Although the last of U.S. combat troops were pulled out of Iraq
in December 2011, a bill to repeal the Iraq AUMF—which enjoys the
nominal support of the Obama Administration—was only introduced
in the Senate this January, and has not yet been considered
by committee. And just as President Obama tried
to postpone the end of the Iraq war by insisting on a
residual force of 10,000 troops, he is hoping to keep a U.S.
military presence in Afghanistan past the end of the year, despite
his declaration that the war in Afghanistan is ending.
“America’s commitment to the people of Afghanistan will endure,”

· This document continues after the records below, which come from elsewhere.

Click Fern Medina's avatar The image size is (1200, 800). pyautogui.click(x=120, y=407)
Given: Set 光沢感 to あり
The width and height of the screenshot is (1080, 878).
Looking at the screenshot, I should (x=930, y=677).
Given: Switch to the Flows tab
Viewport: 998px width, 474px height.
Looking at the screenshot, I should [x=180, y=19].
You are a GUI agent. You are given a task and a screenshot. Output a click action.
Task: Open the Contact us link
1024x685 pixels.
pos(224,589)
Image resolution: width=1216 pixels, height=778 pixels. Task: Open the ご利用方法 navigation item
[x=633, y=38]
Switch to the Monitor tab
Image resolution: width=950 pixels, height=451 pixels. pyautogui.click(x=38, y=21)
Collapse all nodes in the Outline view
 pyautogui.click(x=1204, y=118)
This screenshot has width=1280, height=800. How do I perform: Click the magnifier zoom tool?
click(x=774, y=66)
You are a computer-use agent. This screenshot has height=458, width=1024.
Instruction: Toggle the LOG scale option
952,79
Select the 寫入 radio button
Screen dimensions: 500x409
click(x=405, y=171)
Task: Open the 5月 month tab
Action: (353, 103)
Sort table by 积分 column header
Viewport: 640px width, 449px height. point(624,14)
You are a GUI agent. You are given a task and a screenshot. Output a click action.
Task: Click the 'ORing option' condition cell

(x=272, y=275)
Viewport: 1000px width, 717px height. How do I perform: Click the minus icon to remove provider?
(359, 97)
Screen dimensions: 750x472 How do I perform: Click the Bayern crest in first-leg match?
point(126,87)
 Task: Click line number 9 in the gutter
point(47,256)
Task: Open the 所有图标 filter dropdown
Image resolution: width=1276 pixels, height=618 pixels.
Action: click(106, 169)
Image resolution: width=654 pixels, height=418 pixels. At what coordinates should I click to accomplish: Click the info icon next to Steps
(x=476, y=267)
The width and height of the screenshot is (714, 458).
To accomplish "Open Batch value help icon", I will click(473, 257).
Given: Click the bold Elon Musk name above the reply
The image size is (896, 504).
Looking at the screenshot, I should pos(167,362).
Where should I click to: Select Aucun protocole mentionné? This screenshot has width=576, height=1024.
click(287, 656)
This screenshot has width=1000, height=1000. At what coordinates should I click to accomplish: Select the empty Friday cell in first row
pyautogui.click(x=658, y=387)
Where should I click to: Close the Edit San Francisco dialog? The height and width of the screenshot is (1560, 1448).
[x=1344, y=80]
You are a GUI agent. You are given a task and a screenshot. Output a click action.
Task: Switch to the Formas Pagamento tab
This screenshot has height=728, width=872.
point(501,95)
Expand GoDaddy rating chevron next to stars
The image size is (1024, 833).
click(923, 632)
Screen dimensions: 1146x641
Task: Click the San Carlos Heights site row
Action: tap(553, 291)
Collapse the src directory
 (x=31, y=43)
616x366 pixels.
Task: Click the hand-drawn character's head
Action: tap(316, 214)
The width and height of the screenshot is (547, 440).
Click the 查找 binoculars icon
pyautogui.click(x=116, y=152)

in a speech at Bagram Air Force Base. “With our strategic
partnership, we’ll continue to stand with Afghans as they
strengthen their institutions, as they build their economy, as they
improve their lives.”
The president also pointed to the “bilateral security
agreement,” an agreement worked out in principle earlier this year
that the outgoing Afghan president,
Hamid Karzai, has nevertheless left up to his successor to
decide to sign.
Both of the candidates vying in next month’s run-off say they
support the agreement which, according to President Obama, would
allow the U.S. to “plan for a limited military presence in
Afghanistan beyond 2014.”
The U.S. war in Vietnam, America’s next longest conflict, didn’t
end until Congress passed with a veto-proof majority a law
prohibiting military operations in 1973. Until then, President
Nixon had insisted the war was ending under the Nixon Doctrine and
“Vietnamization,” wherein the U.S. would hand security
responsibilities in South Vietnam to the government there, similar
to what President Obama envisions for
Afghanistan after 2014.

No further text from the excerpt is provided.